* EXERCISE:
Print each entry word for word.

--- DATA SHOWN Enclosed Below ---

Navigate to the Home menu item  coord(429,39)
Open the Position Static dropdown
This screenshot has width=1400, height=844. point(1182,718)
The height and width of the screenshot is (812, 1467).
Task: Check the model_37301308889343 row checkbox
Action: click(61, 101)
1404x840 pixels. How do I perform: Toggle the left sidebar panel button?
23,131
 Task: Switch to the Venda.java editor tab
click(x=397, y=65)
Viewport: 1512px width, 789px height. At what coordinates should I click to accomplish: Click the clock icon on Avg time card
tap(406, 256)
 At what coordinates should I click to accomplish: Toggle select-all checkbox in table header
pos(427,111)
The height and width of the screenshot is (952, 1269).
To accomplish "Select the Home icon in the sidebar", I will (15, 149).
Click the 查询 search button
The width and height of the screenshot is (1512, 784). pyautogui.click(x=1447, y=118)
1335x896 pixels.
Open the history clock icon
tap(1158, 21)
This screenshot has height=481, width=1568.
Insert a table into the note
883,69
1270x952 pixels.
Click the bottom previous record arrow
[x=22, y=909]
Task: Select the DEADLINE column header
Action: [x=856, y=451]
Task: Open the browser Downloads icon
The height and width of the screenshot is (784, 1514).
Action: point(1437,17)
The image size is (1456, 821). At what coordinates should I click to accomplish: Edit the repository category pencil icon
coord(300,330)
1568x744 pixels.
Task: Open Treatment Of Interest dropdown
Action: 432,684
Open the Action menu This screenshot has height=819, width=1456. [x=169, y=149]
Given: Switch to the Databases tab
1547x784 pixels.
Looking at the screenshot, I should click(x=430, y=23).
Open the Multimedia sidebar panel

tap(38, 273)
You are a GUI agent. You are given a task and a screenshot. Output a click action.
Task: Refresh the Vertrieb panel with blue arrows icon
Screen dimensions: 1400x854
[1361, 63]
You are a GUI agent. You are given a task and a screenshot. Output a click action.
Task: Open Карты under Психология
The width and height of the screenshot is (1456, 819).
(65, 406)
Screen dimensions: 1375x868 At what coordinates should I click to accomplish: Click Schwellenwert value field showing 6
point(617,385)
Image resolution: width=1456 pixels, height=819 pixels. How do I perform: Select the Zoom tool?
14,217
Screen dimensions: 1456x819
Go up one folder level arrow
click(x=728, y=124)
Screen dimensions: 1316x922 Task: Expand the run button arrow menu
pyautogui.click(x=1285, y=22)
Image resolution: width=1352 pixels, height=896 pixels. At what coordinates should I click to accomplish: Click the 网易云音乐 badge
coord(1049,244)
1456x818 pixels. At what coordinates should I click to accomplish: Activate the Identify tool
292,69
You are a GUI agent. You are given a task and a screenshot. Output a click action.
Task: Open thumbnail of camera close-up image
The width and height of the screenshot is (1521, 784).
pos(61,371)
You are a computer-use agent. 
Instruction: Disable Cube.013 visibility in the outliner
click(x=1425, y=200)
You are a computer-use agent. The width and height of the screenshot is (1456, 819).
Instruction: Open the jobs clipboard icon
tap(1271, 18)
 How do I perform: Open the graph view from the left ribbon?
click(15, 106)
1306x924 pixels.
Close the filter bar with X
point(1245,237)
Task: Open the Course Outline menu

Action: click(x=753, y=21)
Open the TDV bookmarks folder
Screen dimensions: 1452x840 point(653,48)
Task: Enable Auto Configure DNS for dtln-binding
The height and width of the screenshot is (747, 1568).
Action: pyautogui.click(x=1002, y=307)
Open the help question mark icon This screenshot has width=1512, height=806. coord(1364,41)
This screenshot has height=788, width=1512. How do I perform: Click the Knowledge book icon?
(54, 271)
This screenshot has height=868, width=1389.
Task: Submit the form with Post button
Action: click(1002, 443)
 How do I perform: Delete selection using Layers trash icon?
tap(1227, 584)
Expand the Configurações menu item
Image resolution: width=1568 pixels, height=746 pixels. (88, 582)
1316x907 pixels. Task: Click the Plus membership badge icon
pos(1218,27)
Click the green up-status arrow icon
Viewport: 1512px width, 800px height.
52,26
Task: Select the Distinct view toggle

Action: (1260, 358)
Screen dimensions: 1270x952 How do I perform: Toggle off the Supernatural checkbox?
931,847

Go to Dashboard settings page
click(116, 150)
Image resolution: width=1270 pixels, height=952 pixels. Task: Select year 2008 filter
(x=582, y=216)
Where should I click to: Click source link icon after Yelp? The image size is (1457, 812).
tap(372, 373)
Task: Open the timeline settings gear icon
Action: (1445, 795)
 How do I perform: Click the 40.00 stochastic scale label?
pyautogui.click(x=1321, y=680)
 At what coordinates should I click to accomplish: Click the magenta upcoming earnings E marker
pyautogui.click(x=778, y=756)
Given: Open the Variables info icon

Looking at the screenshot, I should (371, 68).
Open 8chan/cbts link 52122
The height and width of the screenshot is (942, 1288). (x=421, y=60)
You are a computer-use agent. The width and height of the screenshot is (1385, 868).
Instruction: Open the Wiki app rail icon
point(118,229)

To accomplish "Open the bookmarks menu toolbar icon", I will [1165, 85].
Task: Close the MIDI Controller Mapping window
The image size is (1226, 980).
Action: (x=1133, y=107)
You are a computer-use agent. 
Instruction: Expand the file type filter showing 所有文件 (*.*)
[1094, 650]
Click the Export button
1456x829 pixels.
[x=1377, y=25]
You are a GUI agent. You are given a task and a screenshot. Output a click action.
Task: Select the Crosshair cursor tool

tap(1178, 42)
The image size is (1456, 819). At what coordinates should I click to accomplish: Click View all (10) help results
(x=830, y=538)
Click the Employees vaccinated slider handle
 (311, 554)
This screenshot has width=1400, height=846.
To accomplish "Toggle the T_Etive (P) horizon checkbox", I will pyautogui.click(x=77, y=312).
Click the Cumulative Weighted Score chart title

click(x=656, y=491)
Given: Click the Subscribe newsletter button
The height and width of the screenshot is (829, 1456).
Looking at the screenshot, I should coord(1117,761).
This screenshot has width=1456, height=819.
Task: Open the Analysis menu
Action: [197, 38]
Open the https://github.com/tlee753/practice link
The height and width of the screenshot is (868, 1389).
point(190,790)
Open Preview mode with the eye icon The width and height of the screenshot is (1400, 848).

--- End of Enclosed DATA SHOWN ---

* SOLUTION:
Navigate to the Home menu item  coord(429,39)
Open the Position Static dropdown
This screenshot has width=1400, height=844. point(1182,718)
The height and width of the screenshot is (812, 1467).
Task: Check the model_37301308889343 row checkbox
Action: click(61, 101)
1404x840 pixels. How do I perform: Toggle the left sidebar panel button?
23,131
 Task: Switch to the Venda.java editor tab
click(x=397, y=65)
Viewport: 1512px width, 789px height. At what coordinates should I click to accomplish: Click the clock icon on Avg time card
tap(406, 256)
 At what coordinates should I click to accomplish: Toggle select-all checkbox in table header
pos(427,111)
The height and width of the screenshot is (952, 1269).
To accomplish "Select the Home icon in the sidebar", I will (15, 149).
Click the 查询 search button
The width and height of the screenshot is (1512, 784). pyautogui.click(x=1447, y=118)
1335x896 pixels.
Open the history clock icon
tap(1158, 21)
This screenshot has height=481, width=1568.
Insert a table into the note
883,69
1270x952 pixels.
Click the bottom previous record arrow
[x=22, y=909]
Task: Select the DEADLINE column header
Action: [x=856, y=451]
Task: Open the browser Downloads icon
The height and width of the screenshot is (784, 1514).
Action: point(1437,17)
The image size is (1456, 821). At what coordinates should I click to accomplish: Edit the repository category pencil icon
coord(300,330)
1568x744 pixels.
Task: Open Treatment Of Interest dropdown
Action: 432,684
Open the Action menu This screenshot has height=819, width=1456. [x=169, y=149]
Given: Switch to the Databases tab
1547x784 pixels.
Looking at the screenshot, I should click(x=430, y=23).
Open the Multimedia sidebar panel

tap(38, 273)
You are a GUI agent. You are given a task and a screenshot. Output a click action.
Task: Refresh the Vertrieb panel with blue arrows icon
Screen dimensions: 1400x854
[1361, 63]
You are a GUI agent. You are given a task and a screenshot. Output a click action.
Task: Open Карты under Психология
The width and height of the screenshot is (1456, 819).
(65, 406)
Screen dimensions: 1375x868 At what coordinates should I click to accomplish: Click Schwellenwert value field showing 6
point(617,385)
Image resolution: width=1456 pixels, height=819 pixels. How do I perform: Select the Zoom tool?
14,217
Screen dimensions: 1456x819
Go up one folder level arrow
click(x=728, y=124)
Screen dimensions: 1316x922 Task: Expand the run button arrow menu
pyautogui.click(x=1285, y=22)
Image resolution: width=1352 pixels, height=896 pixels. At what coordinates should I click to accomplish: Click the 网易云音乐 badge
coord(1049,244)
1456x818 pixels. At what coordinates should I click to accomplish: Activate the Identify tool
292,69
You are a GUI agent. You are given a task and a screenshot. Output a click action.
Task: Open thumbnail of camera close-up image
The width and height of the screenshot is (1521, 784).
pos(61,371)
You are a computer-use agent. 
Instruction: Disable Cube.013 visibility in the outliner
click(x=1425, y=200)
You are a computer-use agent. The width and height of the screenshot is (1456, 819).
Instruction: Open the jobs clipboard icon
tap(1271, 18)
 How do I perform: Open the graph view from the left ribbon?
click(15, 106)
1306x924 pixels.
Close the filter bar with X
point(1245,237)
Task: Open the Course Outline menu

Action: click(x=753, y=21)
Open the TDV bookmarks folder
Screen dimensions: 1452x840 point(653,48)
Task: Enable Auto Configure DNS for dtln-binding
The height and width of the screenshot is (747, 1568).
Action: pyautogui.click(x=1002, y=307)
Open the help question mark icon This screenshot has width=1512, height=806. coord(1364,41)
This screenshot has height=788, width=1512. How do I perform: Click the Knowledge book icon?
(54, 271)
This screenshot has height=868, width=1389.
Task: Submit the form with Post button
Action: click(1002, 443)
 How do I perform: Delete selection using Layers trash icon?
tap(1227, 584)
Expand the Configurações menu item
Image resolution: width=1568 pixels, height=746 pixels. (88, 582)
1316x907 pixels. Task: Click the Plus membership badge icon
pos(1218,27)
Click the green up-status arrow icon
Viewport: 1512px width, 800px height.
52,26
Task: Select the Distinct view toggle

Action: (1260, 358)
Screen dimensions: 1270x952 How do I perform: Toggle off the Supernatural checkbox?
931,847

Go to Dashboard settings page
click(116, 150)
Image resolution: width=1270 pixels, height=952 pixels. Task: Select year 2008 filter
(x=582, y=216)
Where should I click to: Click source link icon after Yelp? The image size is (1457, 812).
tap(372, 373)
Task: Open the timeline settings gear icon
Action: (1445, 795)
 How do I perform: Click the 40.00 stochastic scale label?
pyautogui.click(x=1321, y=680)
 At what coordinates should I click to accomplish: Click the magenta upcoming earnings E marker
pyautogui.click(x=778, y=756)
Given: Open the Variables info icon

Looking at the screenshot, I should (371, 68).
Open 8chan/cbts link 52122
The height and width of the screenshot is (942, 1288). (x=421, y=60)
You are a computer-use agent. The width and height of the screenshot is (1385, 868).
Instruction: Open the Wiki app rail icon
point(118,229)

To accomplish "Open the bookmarks menu toolbar icon", I will [1165, 85].
Task: Close the MIDI Controller Mapping window
The image size is (1226, 980).
Action: (x=1133, y=107)
You are a computer-use agent. 
Instruction: Expand the file type filter showing 所有文件 (*.*)
[1094, 650]
Click the Export button
1456x829 pixels.
[x=1377, y=25]
You are a GUI agent. You are given a task and a screenshot. Output a click action.
Task: Select the Crosshair cursor tool

tap(1178, 42)
The image size is (1456, 819). At what coordinates should I click to accomplish: Click View all (10) help results
(x=830, y=538)
Click the Employees vaccinated slider handle
 (311, 554)
This screenshot has width=1400, height=846.
To accomplish "Toggle the T_Etive (P) horizon checkbox", I will pyautogui.click(x=77, y=312).
Click the Cumulative Weighted Score chart title

click(x=656, y=491)
Given: Click the Subscribe newsletter button
The height and width of the screenshot is (829, 1456).
Looking at the screenshot, I should coord(1117,761).
This screenshot has width=1456, height=819.
Task: Open the Analysis menu
Action: [197, 38]
Open the https://github.com/tlee753/practice link
The height and width of the screenshot is (868, 1389).
point(190,790)
Open Preview mode with the eye icon The width and height of the screenshot is (1400, 848).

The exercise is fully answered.